More than 300 million individuals worldwide suffer from major depression. About 16 million of them are in the U.S., where 90 percent report difficulties with work, home or social activities related to their symptoms. While there are many effective treatments for depression, including medications and psychological therapies, the rate of depression is not going down, and treatment is not enough to reduce the burden. Recently, research has emerged indicating that about half of all cases of depression are preventable.
Yet we’re not doing much to prevent it. In much the same way we vaccinate against other debilitating diseases, it is our moral obligation to begin concerted prevention efforts to reduce the number of new cases of depression in our communities.
Depression is the number one cause of disability worldwide. It produces substantial suffering not only for the depressed individual, but also for those around them—when it leads to suicide, the impact on surviving loved ones is devastating. Depression is also related to a number of other health problems. Take smoking, for example, which is the leading cause of preventable death in the world, and how it is affected by depression. People who suffer from depression are more likely to start smoking, less likely to quit, and, if they quit, more likely to start again. This is the case with the use of alcohol and other drugs as well. Adolescent girls who have suffered at least one episode of major depression have a greater probability of having sexual relations as teenagers, having more than one sexual partner and having unintended pregnancies.
The benefits of preventing depression would go far beyond mental health. The good news: there is a way to prevent it.
Effective psychological interventions such as cognitive behavioral therapy, which teaches patients skills that give them greater control over their mood, have been found to reduce the likelihood of having another depressive episode in the future compared to antidepressant medications, once treatment stops. This preventive effect led researchers to ask, “Why wait until people are clinically depressed to teach them these skills?” In over 40 randomized controlled prevention trials to test this question, the evidence has been mounting that we can prevent about 50 percent of new episodes of major depression in people at high risk of becoming depressed in the near future.

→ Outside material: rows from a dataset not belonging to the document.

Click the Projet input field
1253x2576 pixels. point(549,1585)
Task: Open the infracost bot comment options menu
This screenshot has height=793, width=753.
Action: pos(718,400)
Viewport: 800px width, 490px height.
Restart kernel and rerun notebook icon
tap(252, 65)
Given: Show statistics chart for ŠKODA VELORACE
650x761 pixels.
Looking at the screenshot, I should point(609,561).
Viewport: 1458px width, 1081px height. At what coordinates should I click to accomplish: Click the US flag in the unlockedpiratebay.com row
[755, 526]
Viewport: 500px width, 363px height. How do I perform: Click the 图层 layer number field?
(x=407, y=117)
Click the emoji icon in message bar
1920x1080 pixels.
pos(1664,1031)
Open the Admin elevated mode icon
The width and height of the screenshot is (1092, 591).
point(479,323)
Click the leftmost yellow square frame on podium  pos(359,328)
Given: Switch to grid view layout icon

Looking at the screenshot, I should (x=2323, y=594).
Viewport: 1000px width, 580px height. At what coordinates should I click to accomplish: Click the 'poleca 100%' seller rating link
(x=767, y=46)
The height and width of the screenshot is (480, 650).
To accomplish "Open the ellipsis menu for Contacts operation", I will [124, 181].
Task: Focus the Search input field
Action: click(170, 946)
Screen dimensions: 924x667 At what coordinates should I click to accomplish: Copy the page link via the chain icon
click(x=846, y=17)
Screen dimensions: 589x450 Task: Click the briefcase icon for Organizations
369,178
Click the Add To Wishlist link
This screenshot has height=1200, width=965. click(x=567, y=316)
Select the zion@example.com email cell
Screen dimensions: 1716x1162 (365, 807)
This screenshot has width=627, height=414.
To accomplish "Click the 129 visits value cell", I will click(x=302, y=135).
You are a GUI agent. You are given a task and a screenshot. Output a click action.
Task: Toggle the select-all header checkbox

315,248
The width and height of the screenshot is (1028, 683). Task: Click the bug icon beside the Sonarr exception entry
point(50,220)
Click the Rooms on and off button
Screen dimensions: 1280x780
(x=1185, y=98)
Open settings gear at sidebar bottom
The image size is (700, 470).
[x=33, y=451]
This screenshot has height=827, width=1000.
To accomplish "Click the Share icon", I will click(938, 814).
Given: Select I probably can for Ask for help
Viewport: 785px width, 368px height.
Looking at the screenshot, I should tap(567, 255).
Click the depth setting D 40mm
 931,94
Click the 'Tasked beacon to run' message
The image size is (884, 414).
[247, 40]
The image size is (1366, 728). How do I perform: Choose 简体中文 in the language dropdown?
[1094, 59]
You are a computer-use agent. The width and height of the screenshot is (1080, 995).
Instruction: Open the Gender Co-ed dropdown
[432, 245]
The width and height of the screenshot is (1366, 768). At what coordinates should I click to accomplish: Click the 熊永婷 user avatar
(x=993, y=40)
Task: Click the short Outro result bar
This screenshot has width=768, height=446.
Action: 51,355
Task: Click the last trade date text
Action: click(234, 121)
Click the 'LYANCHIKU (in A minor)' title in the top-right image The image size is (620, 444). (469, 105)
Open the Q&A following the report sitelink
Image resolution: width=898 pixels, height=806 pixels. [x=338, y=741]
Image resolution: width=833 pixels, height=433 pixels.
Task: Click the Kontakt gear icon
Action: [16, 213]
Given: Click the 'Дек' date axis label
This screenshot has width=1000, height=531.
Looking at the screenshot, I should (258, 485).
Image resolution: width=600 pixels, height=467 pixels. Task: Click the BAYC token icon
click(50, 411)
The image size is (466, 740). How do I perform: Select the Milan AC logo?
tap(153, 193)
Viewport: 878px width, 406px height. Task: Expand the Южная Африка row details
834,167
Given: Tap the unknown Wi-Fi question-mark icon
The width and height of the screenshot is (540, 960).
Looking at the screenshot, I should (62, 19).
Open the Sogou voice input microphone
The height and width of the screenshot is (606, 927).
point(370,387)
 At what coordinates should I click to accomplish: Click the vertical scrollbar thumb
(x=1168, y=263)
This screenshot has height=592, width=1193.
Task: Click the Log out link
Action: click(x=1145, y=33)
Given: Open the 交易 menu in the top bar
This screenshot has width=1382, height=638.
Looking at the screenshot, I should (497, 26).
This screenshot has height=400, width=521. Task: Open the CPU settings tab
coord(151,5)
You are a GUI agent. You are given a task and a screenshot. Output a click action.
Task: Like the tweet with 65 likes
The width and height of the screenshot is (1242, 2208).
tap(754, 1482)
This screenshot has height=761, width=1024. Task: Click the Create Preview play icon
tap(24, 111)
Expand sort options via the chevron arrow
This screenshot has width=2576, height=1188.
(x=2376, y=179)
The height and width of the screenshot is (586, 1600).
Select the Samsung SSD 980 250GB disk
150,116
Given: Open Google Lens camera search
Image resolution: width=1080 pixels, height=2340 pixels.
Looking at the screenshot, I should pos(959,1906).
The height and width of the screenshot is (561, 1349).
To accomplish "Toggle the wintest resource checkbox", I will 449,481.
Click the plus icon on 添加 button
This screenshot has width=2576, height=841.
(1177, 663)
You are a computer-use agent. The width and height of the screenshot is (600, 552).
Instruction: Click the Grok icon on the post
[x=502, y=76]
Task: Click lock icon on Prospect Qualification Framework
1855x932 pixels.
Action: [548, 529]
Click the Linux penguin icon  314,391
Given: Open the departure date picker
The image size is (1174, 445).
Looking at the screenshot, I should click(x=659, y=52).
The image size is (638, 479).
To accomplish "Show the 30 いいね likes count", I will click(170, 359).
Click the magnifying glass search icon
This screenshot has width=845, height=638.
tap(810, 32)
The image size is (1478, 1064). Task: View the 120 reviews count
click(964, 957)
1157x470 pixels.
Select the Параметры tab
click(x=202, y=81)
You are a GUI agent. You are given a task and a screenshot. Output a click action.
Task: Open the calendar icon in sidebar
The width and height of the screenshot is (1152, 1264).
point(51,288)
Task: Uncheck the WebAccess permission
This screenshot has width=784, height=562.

If we did this at the community level, the impact on our nation’s health would be massive.
Some critics say that we cannot prevent depression until we understand its causes, and that we are still far from doing so. But we have already found effective treatments without a complete understanding of how depression works. There is a famous public health story that describes how John Snow stopped a cholera epidemic in a neighborhood in London by figuring out that the people getting sick lived near a water pump. He removed the pump handle and the epidemic in that neighborhood stopped. The cause of cholera was not known then. Similarly, intervening with methods that have been shown scientifically to treat and prevent depression makes sense.
Others argue that we should wait until we have methods that are more effective than reductions of 50 percent. But we spend many resources on flu vaccinations, even though they are only effective in preventing 30 percent to 60 percent of cases, depending on the strains that are active each year. Given the burden of these diseases, even preventing a substantial portion of new cases makes both economic and humanitarian sense.
Beginning a concerted national effort to prevent depression will require using strategies that can scale up and are inexpensive, in addition to in-person forms of preventive interventions based on traditional psychotherapies. Internet interventions have been shown to work in the treatment of depression, and some early studies indicate that they can also be effective in stopping new cases, including one randomized controlled study from Germany that shows that new major depressive episodes can be prevented using online interventions.
With this knowledge, our research group has argued for the creation of digital apothecaries; that is, online portals that would provide access to massive open online interventions (MOOIs), similar to MOOCs, or massive open online courses. These MOOIs would provide evidence-based health interventions to anyone wishing to use them at low or no cost, including interventions that teach users mood management interventions to prevent or manage depressive episodes. These digital interventions would adapt the work already done in face-to-face preventive studies that have shown that new episodes can be prevented in people at risk for depression.
By developing, evaluating and disseminating in-person interventions as well as websites and mobile apps designed to prevent depression, we will take an important set of steps in the long road toward a world without depression.